Consigne: Dans le texte ci-dessous sur l'engagement des femmes dans l'Église, relevez toutes les catégories de femmes énumérées.

Et si l'on commençait par se réjouir que des femmes en grand nombre, après des siècles de soumission institutionnelle, de retrait domestique ou de silence conventuel, aient osé prendre la parole que les clercs leur avait confisquée, se soient engagées à participer activement à l'« office prophétique » du Christ et à l'animation de son corps ecclésial ! C'est par centaine de milliers que se comptent aujourd'hui en France les femmes, mères de familles, célibataires, religieuses et consacrées, qui ont investi le meilleur d'elles-mêmes, leur foi, leur savoir-faire, leur temps et, de plus en plus fréquemment, la formation théologique qu'elles ont eu le courage d'acquérir, au service de l'éveil de la foi, de la catéchisation des enfants, de la pastorale des sacrements de l'initiation chrétienne, de l'animation des aumôneries de jeunes et des communautés paroissiales, de la formation permanente des chrétiens...

Données fournies:
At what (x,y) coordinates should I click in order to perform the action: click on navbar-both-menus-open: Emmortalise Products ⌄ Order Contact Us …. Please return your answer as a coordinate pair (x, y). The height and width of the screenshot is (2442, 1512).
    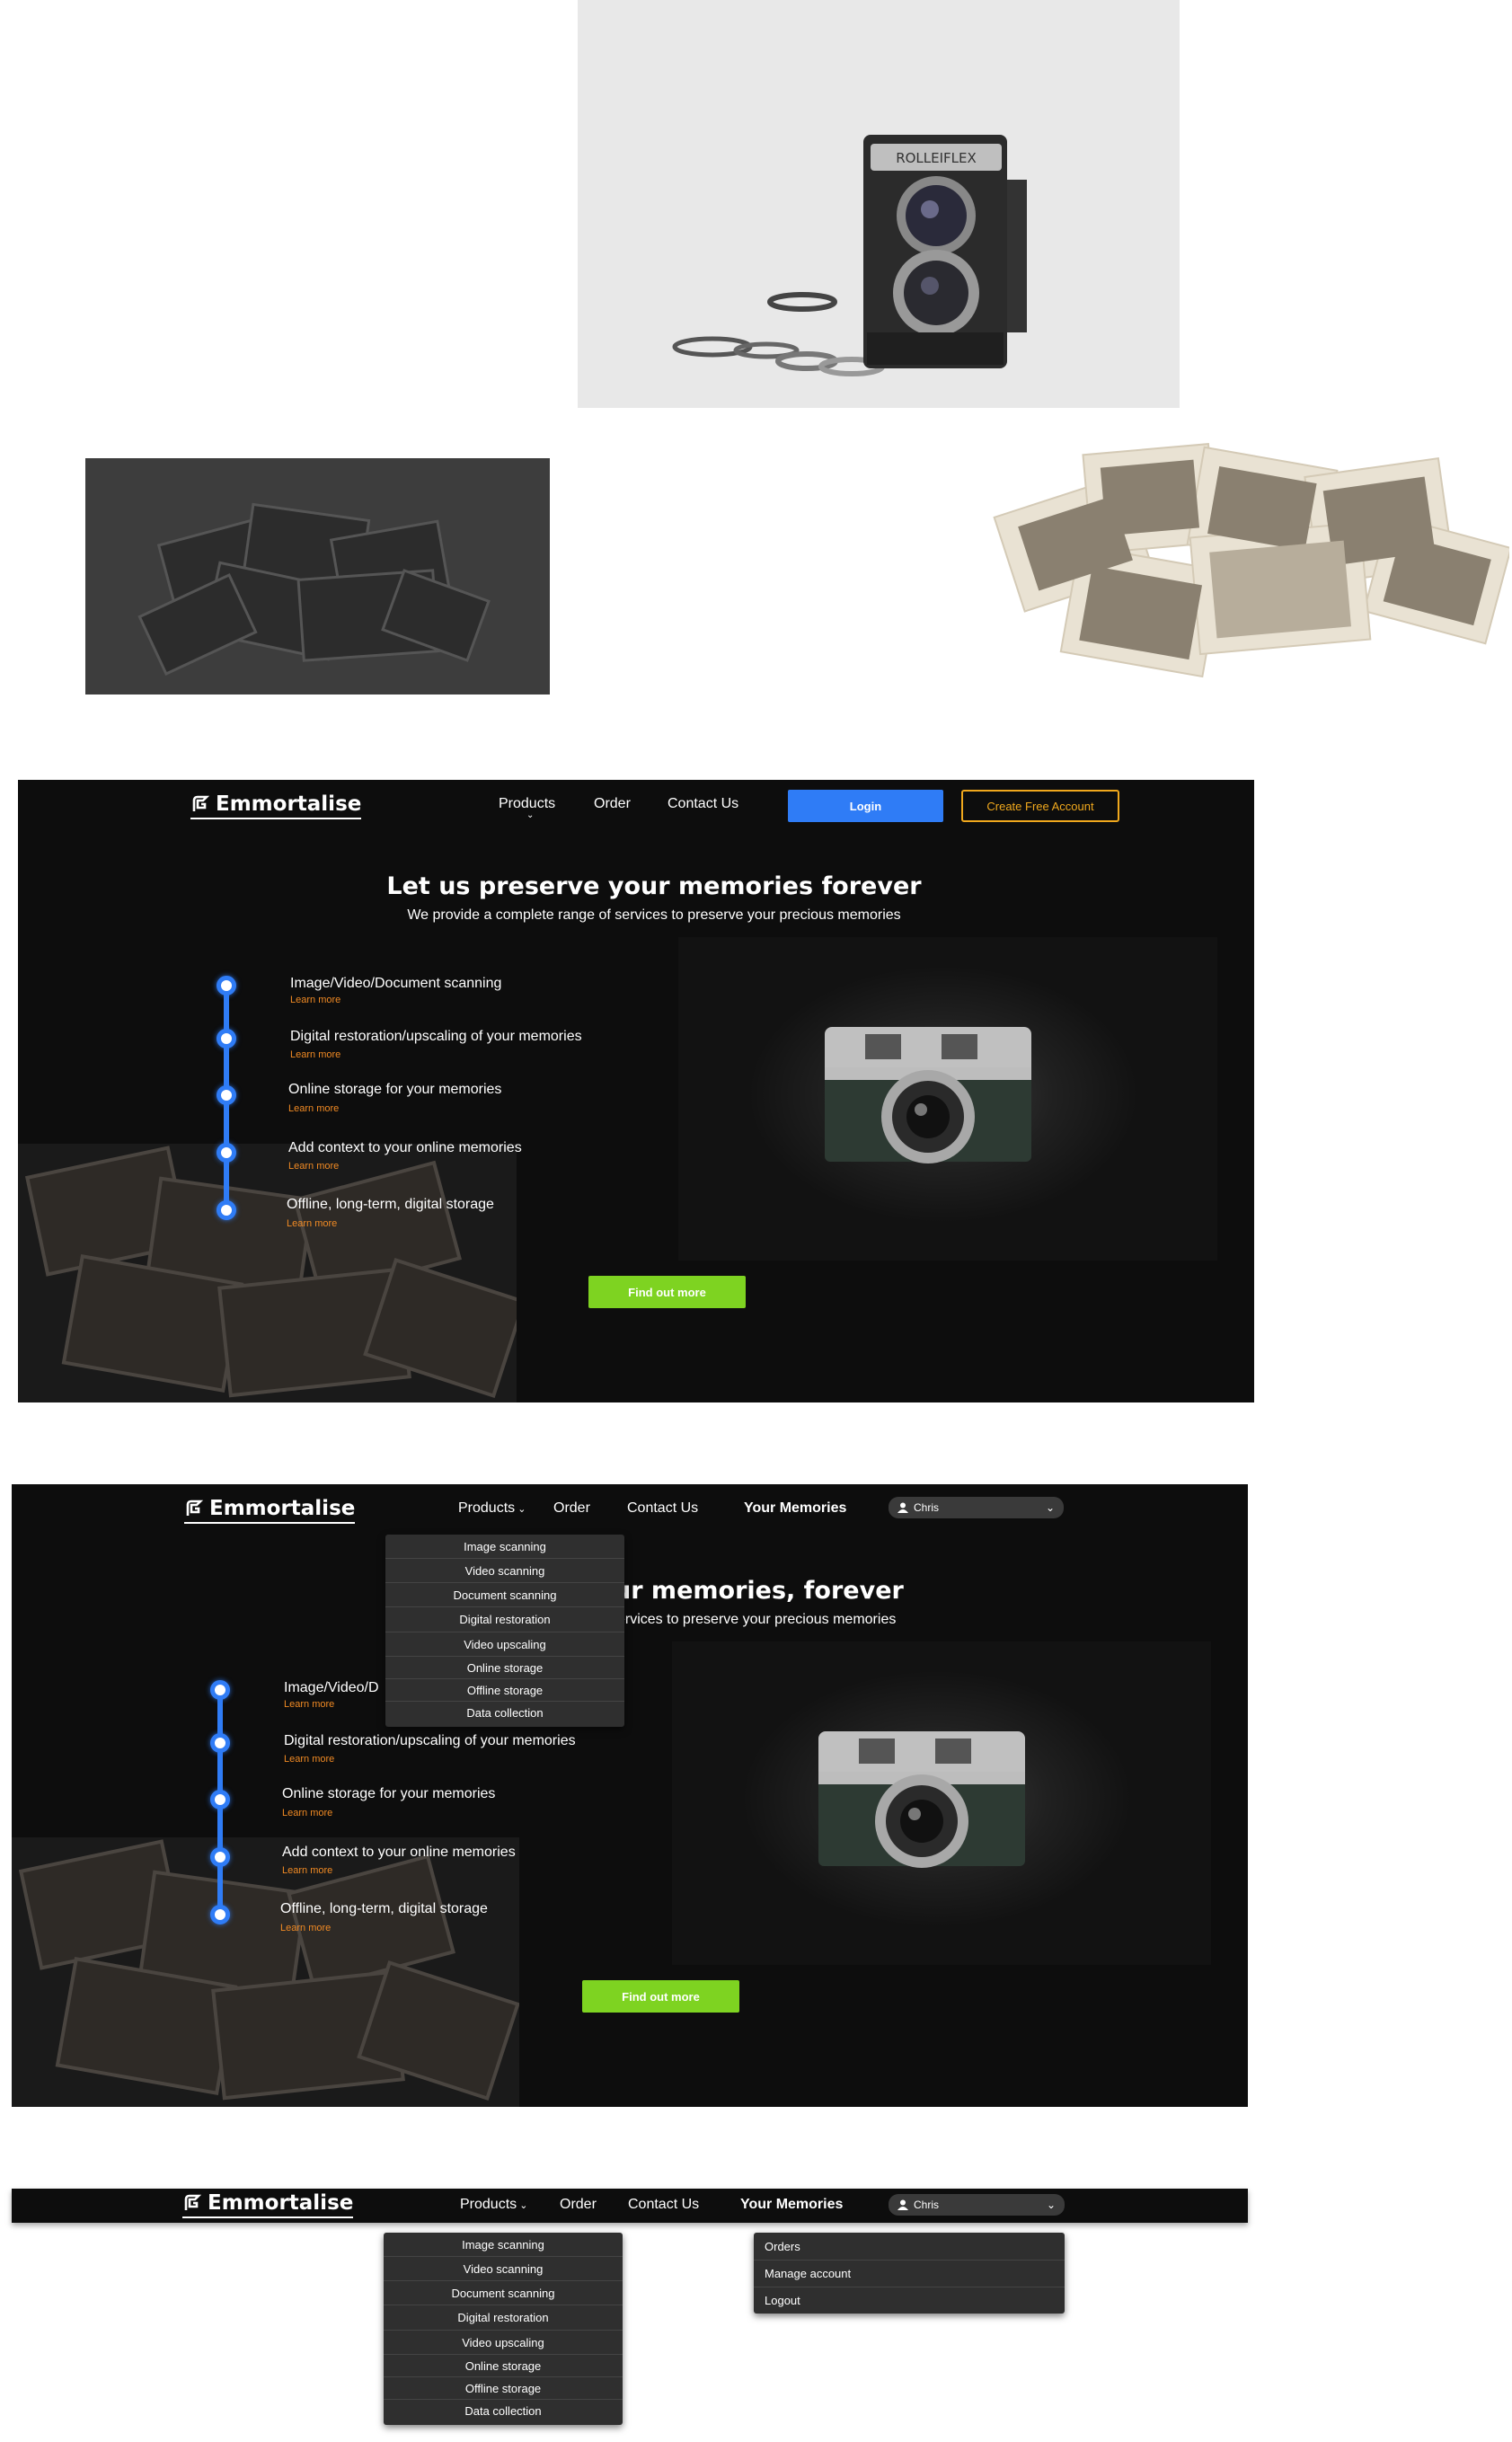
    Looking at the image, I should click on (630, 2206).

Corrigé:
- mères de familles
- célibataires
- religieuses
- consacrées